>> BEGIN Passage

How Andrew McIntyre hijacked the death of three young girls in Southport to spread far-right hatred
Condemnation of McInytre's action by councillor who saw disorder unfold on his doorstep in the town
In the hours after three young girls were brutally murdered and several more injured in the most shocking incident to hit Southport in living memory, the town and nation was left in shock and devastation.
The families of those involved were left with a heartbreak and suffering that will remain for the rest of their lives, while those who lived nearby struggled to come to terms with what had happened, completely unaware of what was to come next.
As a town centre rally was organised to bring the shocked community together and pay tribute to the victims of the attack, taxi driver Andrew McIntyre used that same time to hijack the tragedy, playing a key role in whipping up a storm of hatred and the subsequent riots which saw a mosque attacked with missiles and flaming objects, homes damaged by rampaging thugs, a family-run shop looted, and police officers attacked and injured.
He was this week handed a seven-and-a-half year sentence at Liverpool Crown Court after pleading guilty to encouraging violent disorder and criminal damage and possession of a bladed article in a public place.
Southport MP Patrick Hurley, who was elected to office just three weeks before the riots took place, told The Lead he hopes McIntyre ‘stays behind bars for a long time’.
This is the story of how the 39-year-old - who set the time and location for the initial riot - used anonymous social media accounts to ramp up that hatred and disorder; how he had tried to do so previously in Merseyside and would later attempt it across the country; and how HOPE not hate helped to bring him to justice.
The first attempt
In February 2023, a riot broke out in Knowsley, Merseyside, outside a hotel housing asylum seekers. A supposedly peaceful protest turned violent and ended with a police carrier being set on fire and officers injured. It also sparked a string of further anti-migrant protests at asylum accommodation sites across the country.
At that time, McIntyre was working as a taxi driver and while he did not attend Knowsley, he got to work online trying to arrange further disorder using a string of anonymous TikTok and Telegram accounts.
Using aggressive rhetoric and flame emojis within his hateful messages, McIntyre attempted to push people into getting involved in further riots. His efforts were largely unsuccessful but laid the groundworks for the tactics he would use with more effect in 2023.
Far-right politics and online hatred
In the years leading up to the riots, McIntyre was a largely unknown figure but investigations by HOPE not hate have uncovered associations with the banned far-right group Patriotic Alternative and vocal support for Reform UK leader Nigel Farage.
McIntyre, who also had an unhealthy obsession with knives and often recorded himself using a bow and arrow to desecrate copies of the Qu’ran, was an active member of the North West branch of PA in the 2021 before falling out with key members. While his involvement was brief, it did bring him closer into far right circles and in particular led to a hatred of the group’s critics.
Over the next two years, in grudges which HOPE not hate describe as “unhinged and disturbing” even by the standards of the online far right, devoted huge amounts of time to posting abusive message, threats of rape and violence, and staggering amounts of degrading pornography.

>> END Passage

▸ **Directive**: Could you extend the article on Andrew McIntyre and the Southport riots, picking up after its last sentence?

>> BEGIN Dataset extract

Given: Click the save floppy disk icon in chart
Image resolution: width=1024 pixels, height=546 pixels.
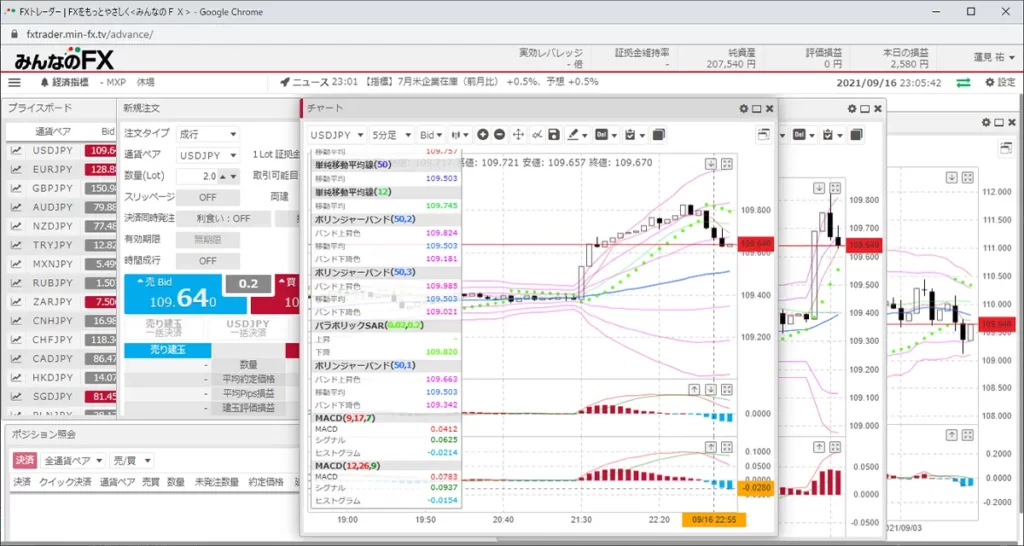Looking at the screenshot, I should [553, 134].
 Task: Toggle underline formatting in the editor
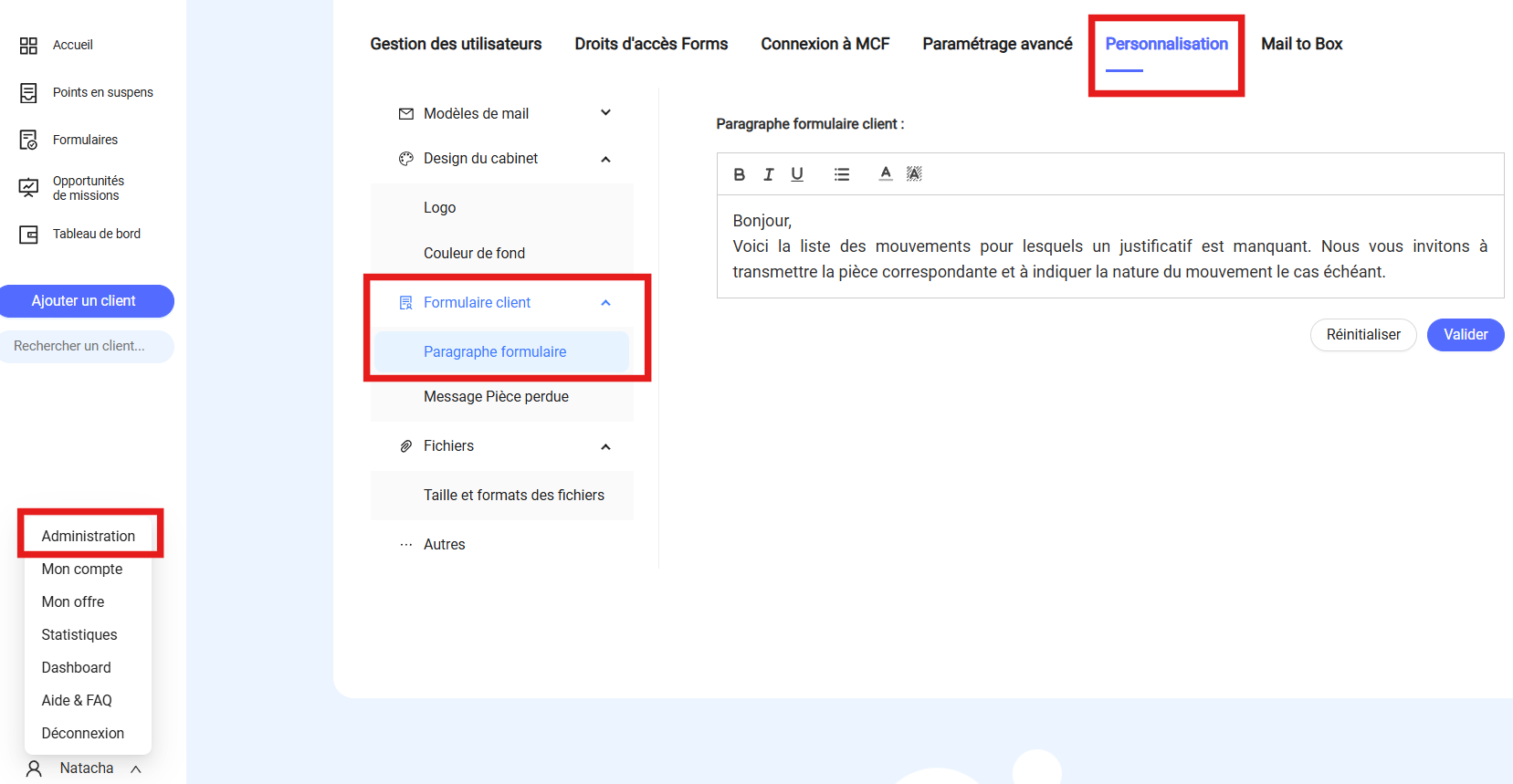(797, 174)

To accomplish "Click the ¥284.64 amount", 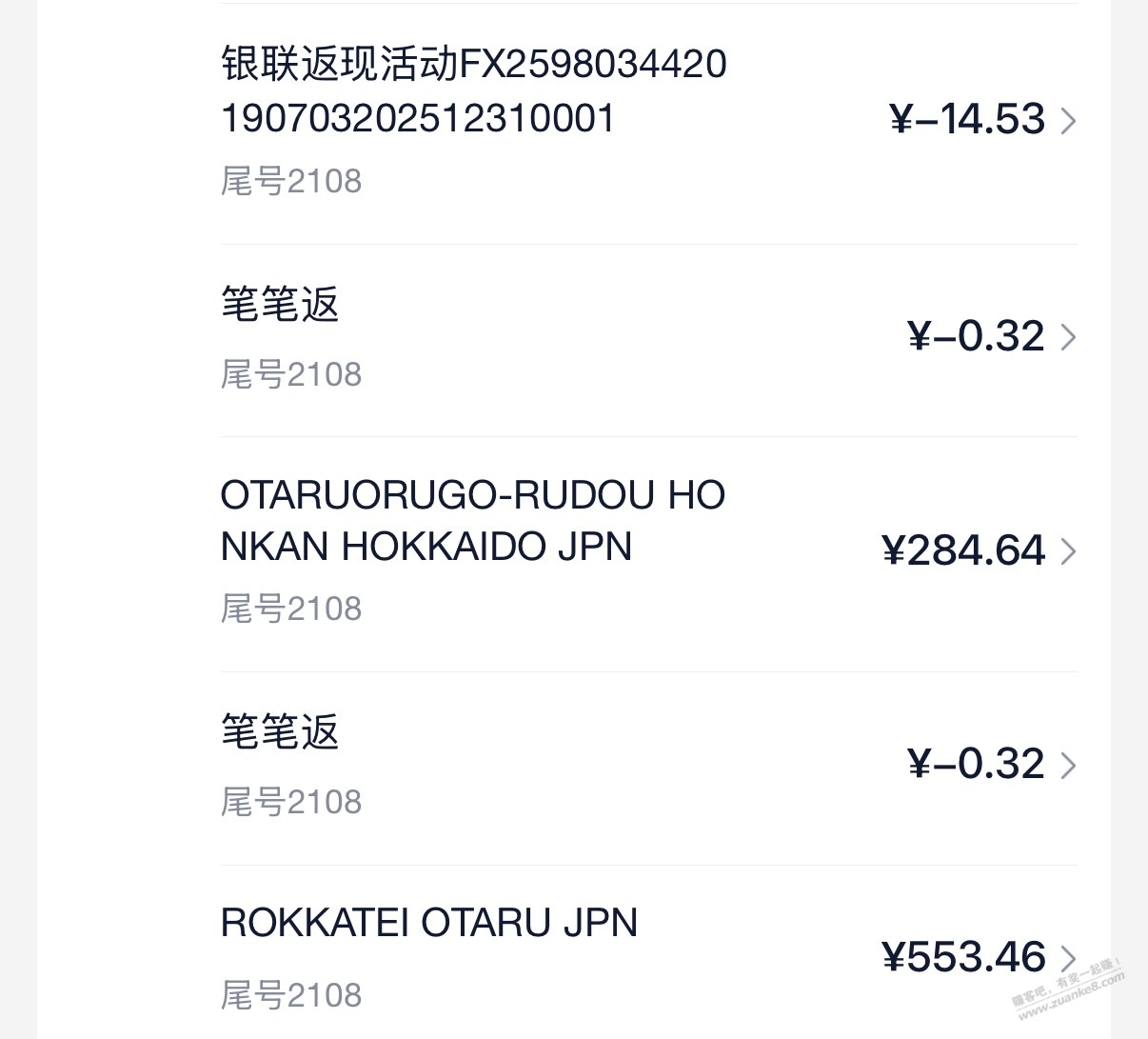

>> END Dataset extract

▸ **The result**:
On one night in September 2022, he used two separate accounts between the hours of 4am – 8am to post over 400 videos of women being choked and smeared with faeces into various chat groups against which he was pursuing a vendetta.
At around this time, McIntyre was also a supporter of Farage and Reform, leaving supportive comments on YouTube such as “VOTE REFORM” and “WE NEED YOU NOW, DO NOT LET US DOWN” under videos from the party in late 2022 and early 2023.
Following his failed efforts to reignite a riot in Knowsley in early 2023, McIntyre began to participate in offline activities once more, and that summer joined a small far-right pagan grouping in the North West, the “Green Man’s Hearth”, which is itself largely composed of current and former PA members.
By September, he had moved on to the small fascist group Vanguard Britannica, but this again seems to have been a short-lived membership. In February 2024, he also promoted the fascist martial arts training group Active Club North West for a short period. However, it is unclear how actively he engaged with either group, beyond sharing their posts extensively in far-right Telegram chats.
While these affiliations with more officially organised groups were short-lived, McIntyre passion and dedication to his online activities was much more deep-rooted.
A HOPE not hate spokesperson said: “There is a stark contrast between McIntyre’s short-lived efforts to engage with offline far-right groups and the intense energy with which he pursued his vicious online harassment campaigns and incitement to violent rioting.
“The overall picture of McIntyre’s social media use is of a man so consumed with hate and violence that he could find little satisfaction in activities that did not immediately quench his desire for harming others.
“His motivation to spread fear and violence was not an expression of political dissatisfaction or even solely an outcome of his extreme ideology, but a seemingly pathological desire to harass, abuse and cause suffering to others.
“The country is safer with Andrew McIntyre behind bars. HOPE not hate is proud to have provided the evidence against him, and grateful to the supporters who make our work possible.”
Southport ‘Wake Up’
Within hours of the Southport attack, as rumours circulated across all forms of social media, the notoriously unregulated and hard to monitor Telegram platform became central to the organisation of the riots.
Using the “Stimpy”, McIntyre used Telegram to call for a demonstration on St Luke’s Road, Southport, at 8pm the following day. In quick succession, he also created a TikTok account and Telegram channel to promote the protest, calling the latter “Southport Wake Up”.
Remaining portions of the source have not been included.